なぜインプラントは骨につくのか? ~創傷治癒について~

傷が治るのと同じ仕組みを利用

生体というものは組織の連続性より成り立っています。その連続性が途切れると病態が発生します。しかし、インプラントは完全に異物ですし、有機体でもありません。ましてや治療を受ける人と遺伝子的に同じであることもありません。つまり、インプラントは積極的に生体の連続性を断裂させてゆくことを行う治療です。なぜこのような状況でインプラントが成立するのかはインプラント-組織界面の状況が重要になってきます。インプラント-組織界面は傷(正確には手術によって意図的に形成したインプラント用の穴)が治癒してゆく過程で生じる生体細胞組織との反応の結果生じます。この際に重要になってくる治癒機転というものは

1,生活反応期
2,創内浄化期
3,修復期
4,再構築期

という経過を辿ります。この流れをいかにスムーズに行わせることが出来るかというところがインプラント治療において非常に重要になってきます。反対に、インプラントは生体に対して非自己でありますので、生体の連続性は断裂しています。このことは、外部との交通があるということを意味していますので、常に炎症のリスクを抱えているともいえます。

インプラントの治癒

生活反応期

インプラントを埋入する際に、骨にドリルを使って穴を開ける作業をします。この時に出来上がる穴のことを骨窩洞といいます。この骨窩洞を形成しますと、それは骨にとっては傷(創傷)と同一のものですから、まもなく創傷治癒の反応が生じます。この反応はまず、出血が生じ窩洞内に血液が充満します。それと同時に細胞成分、フィブリノーゲンなどの血漿成分が滲出します。数分の後、血液が固まってきて血餅が作られてきます。この時期には毛細血管の拡張・透過性亢進・新生血管の増殖・限局性の浮腫がみられるようになります。

窩洞形成によって破壊された血管の流入口では血小板によって血栓形成が行われています。そして、同時にコラーゲンなどにも付着して内包する顆粒を放出します。この顆粒には血管内皮細胞増殖因子・細胞増殖因子・繊維芽細増殖因子が含まれていて、治癒の次の段階への準備を行います。このころの傷口はフィブリンにより覆われます。

創内浄化期

いわゆる炎症が生じる時期です。炎症なので好中球などが主に出現します。破壊された細胞からは炎症性サイトカイン(ヒスタミン・セロトニン・キニン・プロスタグランジン)が放出されます。炎症が進むとマクロファージが出現し貪食を開始します。このマクロファージは血小板やリンパ球、血管内皮細胞などにより活性化され、周囲の基質を刺激するようになると線維芽細胞の増殖を促進します。

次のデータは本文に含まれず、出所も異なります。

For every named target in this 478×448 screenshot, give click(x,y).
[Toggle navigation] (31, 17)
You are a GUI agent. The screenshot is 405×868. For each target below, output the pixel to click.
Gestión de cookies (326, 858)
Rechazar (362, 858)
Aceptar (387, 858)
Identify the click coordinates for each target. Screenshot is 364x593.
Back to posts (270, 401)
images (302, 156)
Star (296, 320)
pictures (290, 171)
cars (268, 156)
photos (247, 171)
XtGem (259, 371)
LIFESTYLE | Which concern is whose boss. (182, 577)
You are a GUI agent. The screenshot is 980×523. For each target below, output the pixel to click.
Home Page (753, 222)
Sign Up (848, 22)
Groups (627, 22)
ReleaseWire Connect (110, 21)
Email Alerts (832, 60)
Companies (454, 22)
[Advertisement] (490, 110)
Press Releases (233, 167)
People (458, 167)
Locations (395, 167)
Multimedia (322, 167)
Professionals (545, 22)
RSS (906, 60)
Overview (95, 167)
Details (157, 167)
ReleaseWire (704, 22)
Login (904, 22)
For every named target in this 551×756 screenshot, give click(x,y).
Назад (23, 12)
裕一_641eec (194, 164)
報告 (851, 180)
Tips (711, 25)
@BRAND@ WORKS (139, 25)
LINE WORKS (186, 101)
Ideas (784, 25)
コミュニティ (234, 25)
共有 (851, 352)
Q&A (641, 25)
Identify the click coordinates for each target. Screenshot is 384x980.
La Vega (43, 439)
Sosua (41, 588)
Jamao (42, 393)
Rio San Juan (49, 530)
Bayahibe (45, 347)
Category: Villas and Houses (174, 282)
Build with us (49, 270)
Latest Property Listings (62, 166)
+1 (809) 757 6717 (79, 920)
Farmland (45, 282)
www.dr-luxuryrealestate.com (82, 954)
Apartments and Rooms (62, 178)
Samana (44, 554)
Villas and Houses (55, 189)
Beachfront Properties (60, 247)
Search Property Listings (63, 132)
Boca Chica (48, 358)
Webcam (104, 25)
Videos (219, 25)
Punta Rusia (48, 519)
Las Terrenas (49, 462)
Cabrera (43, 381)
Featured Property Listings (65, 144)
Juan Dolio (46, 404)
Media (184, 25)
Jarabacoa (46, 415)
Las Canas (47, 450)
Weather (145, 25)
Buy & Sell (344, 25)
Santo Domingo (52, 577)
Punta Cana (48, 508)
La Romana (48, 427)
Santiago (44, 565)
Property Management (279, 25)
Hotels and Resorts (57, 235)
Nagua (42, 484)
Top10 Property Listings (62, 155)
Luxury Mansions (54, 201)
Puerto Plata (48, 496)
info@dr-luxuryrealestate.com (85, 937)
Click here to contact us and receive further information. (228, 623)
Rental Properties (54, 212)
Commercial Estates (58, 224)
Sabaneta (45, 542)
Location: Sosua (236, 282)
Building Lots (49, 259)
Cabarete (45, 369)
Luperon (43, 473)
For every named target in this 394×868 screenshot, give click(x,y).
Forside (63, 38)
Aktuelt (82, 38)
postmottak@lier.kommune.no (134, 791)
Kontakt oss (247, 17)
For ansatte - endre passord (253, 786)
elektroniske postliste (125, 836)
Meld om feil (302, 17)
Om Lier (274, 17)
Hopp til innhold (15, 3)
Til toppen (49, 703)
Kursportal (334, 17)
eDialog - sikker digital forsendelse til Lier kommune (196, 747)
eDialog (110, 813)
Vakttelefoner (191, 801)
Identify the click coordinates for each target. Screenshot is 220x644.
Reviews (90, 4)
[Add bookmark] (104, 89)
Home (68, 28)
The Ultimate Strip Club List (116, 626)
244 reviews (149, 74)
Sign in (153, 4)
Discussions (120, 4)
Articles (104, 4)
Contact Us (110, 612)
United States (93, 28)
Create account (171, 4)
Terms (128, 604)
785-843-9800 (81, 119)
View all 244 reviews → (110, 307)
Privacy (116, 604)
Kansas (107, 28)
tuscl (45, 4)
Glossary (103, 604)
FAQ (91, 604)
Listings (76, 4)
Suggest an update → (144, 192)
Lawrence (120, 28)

また、血漿中にあるフィブロネクチンという非コラーゲン性のタンパク質はコラーゲン・フィブリン・ヒアルロン酸等と反応して血小板の増殖・拡散、好中球・単球・線維芽細胞の肉芽組織内への移動に関係してきます。この時に感染があればリンパ球が出現し、免疫応答の初期段階へ移行する準備をします。

修復期

この時期は肉芽組織の形成がみられ、この肉芽組織が収縮を開始して創傷治癒を促進します。この肉芽組織とともに未分化間葉細胞が粗なコラーゲン繊維、フィブロネクチン、ヒアルロン酸も形成されます。アクチンやミオシンと呼ばれるマイクラフィラメントを持ち、線維芽細胞と平滑筋細胞の両方の特性を持つ細胞があり、その関与によって皮膚の伸展する部位は非常に創傷の治癒が早くなります。

再構築期

この時期は線維芽細胞が中心となってゆきます。筋繊維芽細胞はⅢ型コラーゲンを、線維芽細胞は1型
コラーゲンを産生します。特に創傷部にはⅢ型コラーゲンが蓄積されて1型コラーゲンに置き換わってゆきます。1型コラーゲンは徐々に成熟し太く密になります。次第に共有結合の架橋が形成され、分子内に分子間架橋が生じて安定、コラーゲンの不溶化が生じ、強固な結合となります。